Labor has backed a move by the government to create a joint standing committee that will scrutinise the rollout of the National Broadband Network until its completion, which is expected in 2020.
Leader of the house Christopher Pyne this afternoon moved a motion that a “Joint Standing Committee on the National Broadband Network be appointed to inquire into and report on the rollout of the national broadband network”.
Until the NBN is “declared built and fully operational”, assuming the Senate supports the committee's establishment, the committee will report annually on rollout progress.
The terms of reference include utilisation of the NBN, Australia’s comparative global position with regard to residential broadband infrastructure, take-up of NBN services and “any market, industry, or regulatory characteristics that may impede the efficient and cost‑effective rollout of the national broadband network”.
“We are pleased that there will be a committee established for parliamentary scrutiny of the NBN,” Labor’s broadband spokesperson Michelle Rowland said. However, the Labor MP said that she had some concerns over the rules governing the functioning of the committee.
The committee will have 17 members: Nine members of the House of Representatives (four each nominated by the Coalition and Labor, plus one non-aligned member) and eight senators (three each from Labor and the Coalition, one Greens senator, and one other cross-bench senator). (The government will nominate the committee’s chair and Labor its deputy chair.)
Rowland said she was concerned that under the government’s resolution, to achieve quorum a deliberative meeting of the committee would have to include a government member and an opposition member (and a total of five members overall).

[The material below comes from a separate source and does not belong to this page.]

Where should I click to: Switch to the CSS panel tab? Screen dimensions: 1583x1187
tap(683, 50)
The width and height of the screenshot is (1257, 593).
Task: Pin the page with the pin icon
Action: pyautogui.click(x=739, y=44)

The rules “could result in a perverse situation,” Rowland said. If three crossbenchers and seven Labor members turn up to a meeting but there is no government member present it wouldn’t be a quorum for a deliberative meeting of the committee, the MP said.
“We’ll be reserving our right to pursue this matter further in the Senate,” Rowland said.
Under the previous parliament, scrutiny of the NBN rollout was provided by a Senate committee dominated by non-government members.
At one point the Coalition senators on the former Senate Select Committee on the National Broadband Network called for it to be scrapped “and a new, properly constituted Joint Standing Committee on the National Broadband Network be formed as existed in the previous Parliament”.
Coalition Senator Cory Bernardi in 2014 unsuccessfully sought crossbench support for a motion to disband the Senate NBN committee.
The committee tabled two interim reports that were critical of the government’s handling of the NBN rollout, before the double dissolution election caused the committee to be disbanded and a perfunctory final report was issued.
The motion to create the new joint standing committee was passed unopposed in the lower house.